Esto fue lo que se produjo con la llegada y la actividad mesiánica de Jesús de Nazaret. Sus acciones liberadoras fueron realmente promotoras de alegría. Tras haber oído al profeta, las acciones de Jesús hablaban por sí mismas. Por eso, ante la pregunta de los enviados del Bautista: ¿Eres tú el que ha de venir (ese Dios en persona del que hablaba el profeta Isaías) o tenemos que esperar a otro?, el interrogado podía limitarse a decir: Id a anunciarle a Juan lo que estáis viendo y oyendo? ¿Y qué es lo que estaban viendo y oyendo? Lo mismo que el profeta había anunciado que verían hacer a ese Dios en persona que se haría presente en medio de su pueblo con tales acciones: los ciegos ven, los inválidos andan, los leprosos quedan limpios, los muertos resucitan y a los pobres se les anuncia la buena noticia.

Con tales acciones Jesús se delataba a sí mismo como el Dios en persona al que se refería Isaías. Al mismo tiempo, hacía florecer la alegría por todas partes, en los beneficiarios de sus curaciones y en los que compartían vida (familiares y amigos) con ellos. Los únicos que no se alegraban de tales acciones eran los que se escandalizaban de que Jesús curase en sábado o los que veían en sus intervenciones milagrosas la huella de Belzebú; tampoco se alegraban los que, a pesar de tales signos, se sentían defraudados por él, ya que esperaban signos más prodigiosos (como tirarse desde el alero del templo) o expresiones de fuerza más propias de un Dios o de un Rey libertador que destruye toda posibilidad de reacción que no sea el sometimiento.

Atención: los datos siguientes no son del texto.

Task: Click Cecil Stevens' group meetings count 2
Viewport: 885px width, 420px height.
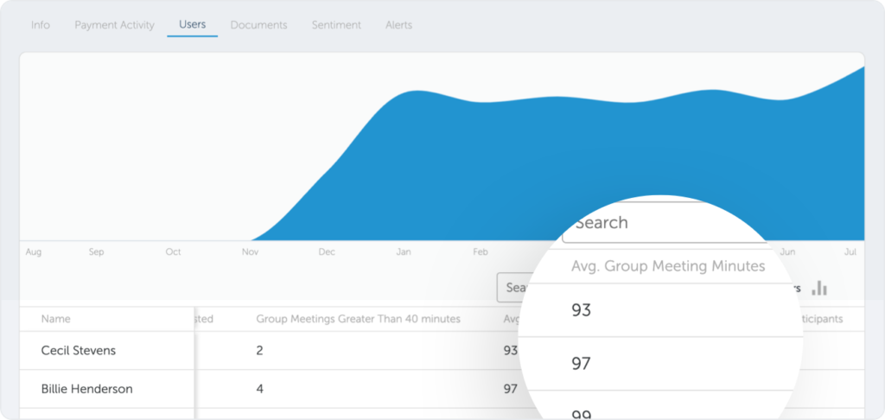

Pero Jesús, el Dios en persona de Isaías, trajo la alegría a muchos, no a todos; y a esos muchos a quienes trajo la alegría, no se la trajo de modo pleno y definitivo, pues seguían abocados a la muerte. La sombra de la muerte no se había desvanecido de su horizonte. Ello nos permite entender que lo aportado por Jesús cuando curaba a los enfermos no era todavía la realidad salvífica completa, sino signos que, siendo reales, anunciaban esa realidad aún por llegar, es decir, la bienaventuranza eterna, cuando pena y aflicción se alejen no sólo momentáneamente, sino definitivamente. Hasta ese día hemos de ser pacientes, como el labrador, que aguarda pacientemente el fruto valioso de la tierra, pero que, al mismo tiempo que aguarda al momento de la cosecha, se ha ocupado de trabajarla y de sembrarla para que dé tal fruto. Nuestra alegría, en cualquier caso, no puede depender de ciertas intervenciones milagrosas de Dios, que podrían acontecer o no, en el transcurrir azaroso de nuestra vida, sino del mismo poder salvador de Dios que resplandecerá en su día de modo pleno y definitivo. Mientras tanto, lo aconsejable es vivir en la confianza y en la paciencia.

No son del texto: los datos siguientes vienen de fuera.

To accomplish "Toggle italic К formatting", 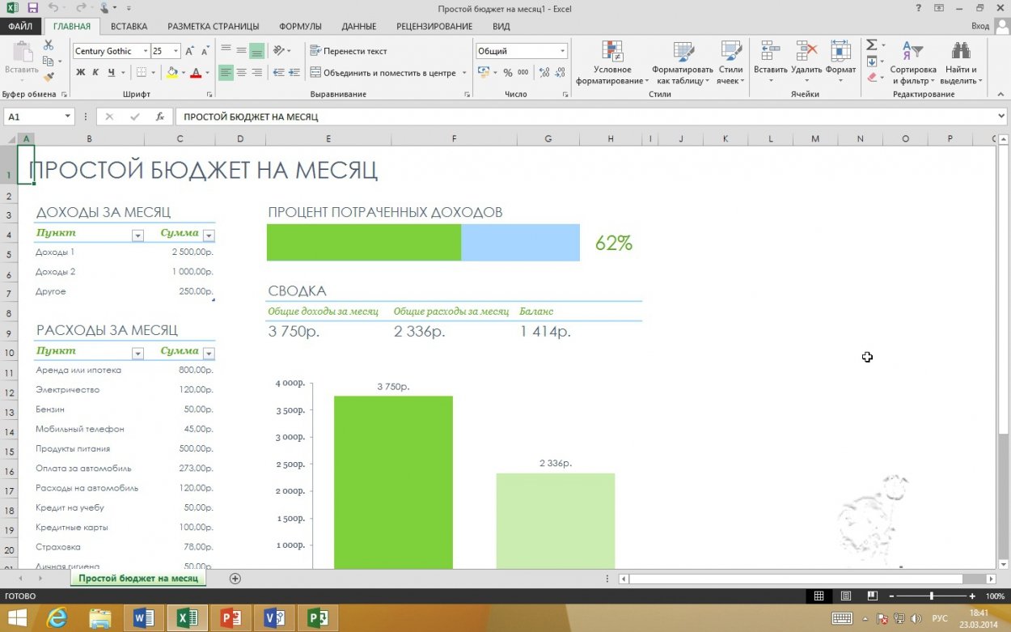I will [95, 72].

Hemos visto la belleza de Dios sólo en espejo y en enigma: en el espejo de su Hijo encarnado y en el enigma de su encarnación. Aquí la belleza se nos ha revelado esencialmente como amor. Dios es bello porque ama. Y todo el que ama se hace amable y, por tanto, bello. La belleza de Dios está fundamentalmente en su bondad y en su amor. Y es sobre todo en Cristo, ese Cristo que cura a los ciegos y resucita a los muertos, donde nosotros hemos visto el reflejo humano de la bondad y del amor divinos. Pues bien, ¡dichosos nosotros si no nos sentimos defraudados por este Dios en persona que ha venido en Jesucristo! ¡Dichosos nosotros si no renegamos del rostro misericordioso de este Dios!

Pero también: ¡dichosos nosotros si no nos sentimos defraudados por este Dios que no cura ni curará a todos los ciegos y leprosos del mundo, que se ha dejado crucificar por los hombres, que permite la pervivencia de las injusticias y el sufrimiento de los inocentes en guerras, actos de terrorismo y catástrofes naturales; más aún, que permite que se le ofenda con el pecado, la incredulidad, la blasfemia o el desprecio! ¡Dichosos nosotros si no nos sentimos defraudados por el Dios que ha venido en la humildad de la carne, porque tampoco nos defraudará el Dios que vendrá en el resplandor de su gloria! Pero ¡desgraciados nosotros si nos sentimos defraudados por el Dios en persona que se ha hecho presente en el seno de nuestra humanidad doliente!